Nearly two-thirds of women say they never touch AI at work. That single statistic, from a June 2026 CNBC and SurveyMonkey survey, sits at the heart of a widening divide that could quietly reshape who gets ahead over the next decade. As generative tools become the default way to draft, research, and decide, a growing AI gender gap means women are, on average, adopting the technology slower than men, and the reasons have far more to do with workplace signals than with skill or interest.
How wide is the AI gender gap?
The numbers are consistent across independent studies. A Harvard Business School meta-analysis pooling 18 studies and more than 140,000 people found women had 22 percent lower odds of using generative AI than men. Pew Research Center’s June 2026 report reached a similar conclusion, and survey data shows 64 percent of women say they never use AI at work, compared with 55 percent of men. Among daily power users the gap holds too: roughly 14 percent of men report using AI several times a day, versus 9 percent of women.
This is not a story about capability. It is a story about perception and permission, and both are fixable.
Why women are hanging back
Two forces stand out. The first is a competence penalty. Research covered by Forbes in June 2026 found that women who submit AI-assisted work are often judged as less competent and less trustworthy than men submitting identical work. When using a tool carries reputational risk, hesitation becomes a rational response rather than a knowledge gap. The second is a lingering sense that leaning on AI is a shortcut: about half of women in recent surveys said using AI at work “feels like cheating,” a view held by fewer men.

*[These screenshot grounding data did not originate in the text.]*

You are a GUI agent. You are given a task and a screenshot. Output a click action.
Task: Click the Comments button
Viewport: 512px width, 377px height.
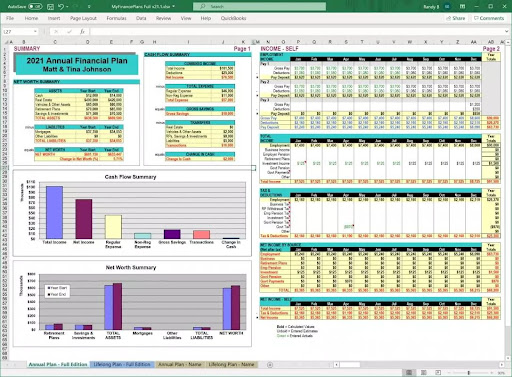[489, 18]
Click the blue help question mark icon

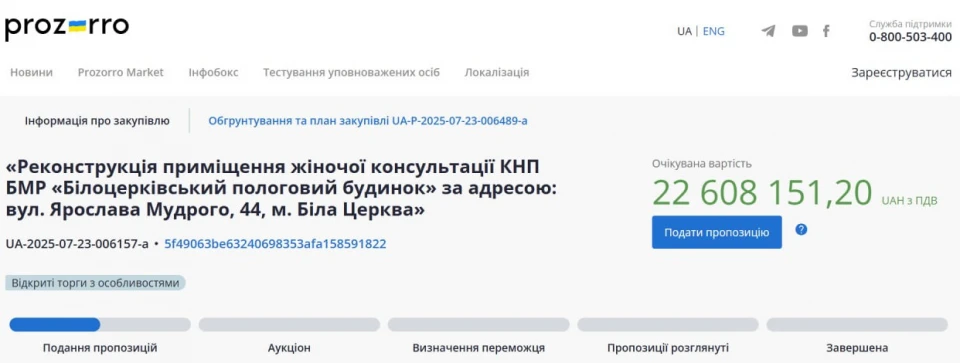(x=801, y=230)
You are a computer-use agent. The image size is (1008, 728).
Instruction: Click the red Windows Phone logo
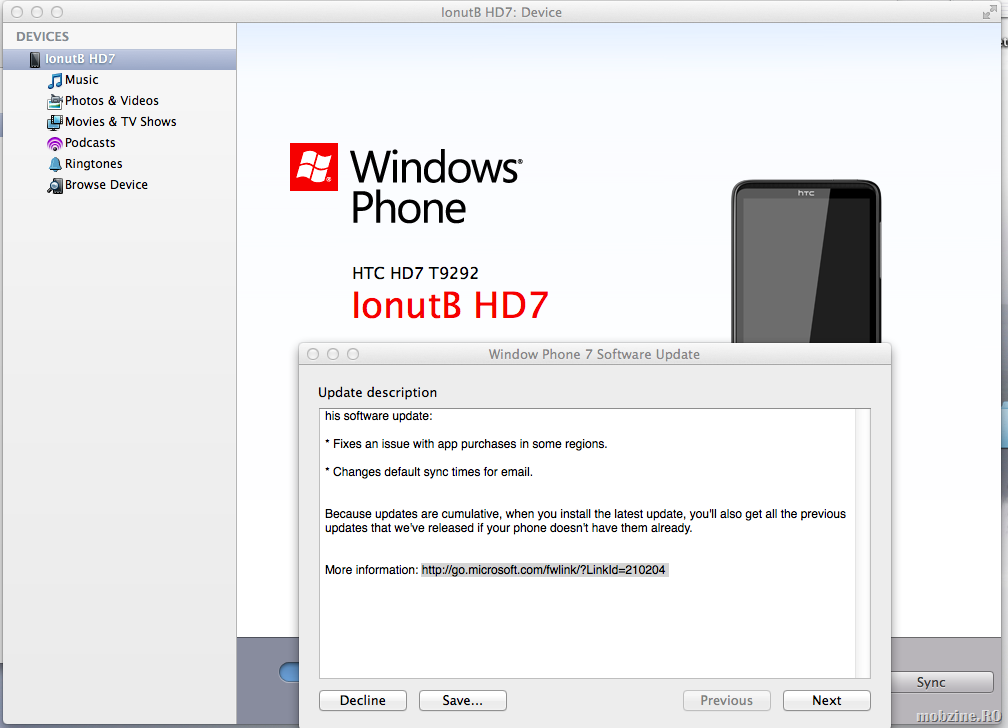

Layered on top is exposure. The World Economic Forum and UN Women both note that the roles women hold are up to three times more likely to be automated, even as women use AI at a lower rate. That combination, higher disruption and lower adoption, is what the OECD and Fortune have started calling a two-tier AI economy, where productivity gains concentrate among those already using the tools.
Why this matters for women-led small businesses
For founders and consultants, the gap is not just a fairness issue, it is a competitive one. Women-led companies already deliver more revenue per dollar raised, yet many of the same owners are under-using the tools that would stretch a lean team furthest. Closing the personal adoption gap is one of the cheapest growth levers available. It costs a few hours of practice, not a funding round, a theme we explored in our look at the small business AI adoption surge.
The practical move is to treat AI fluency as a normal part of running the business, not a confession. Pick one repetitive, low-risk workflow, drafting proposals, triaging the inbox, summarising client calls, and make AI the default there for two weeks. Bounded, visible wins do more to dissolve the “feels like cheating” reflex than any pep talk.
Closing the gap on purpose
Organisations can move the needle faster than individuals. Naming AI use openly, sharing prompts across a team, and celebrating time saved rather than hours logged all reduce the competence penalty that keeps women quiet about the tools they use. This is the difference between technology that is adopted on paper and technology that is genuinely embedded in how people work, a distinction we unpacked in what women entrepreneurs and AI need next.
The encouraging part is that none of the barriers are technical. The AI gender gap is built from perception, permission, and habit, and each of those responds quickly to deliberate effort. Women-led firms that close it early will not just avoid the downside of a two-tier economy, they will compound an advantage they already hold. The window to act is open now, while the gap is still a matter of adoption rather than entrenched outcomes.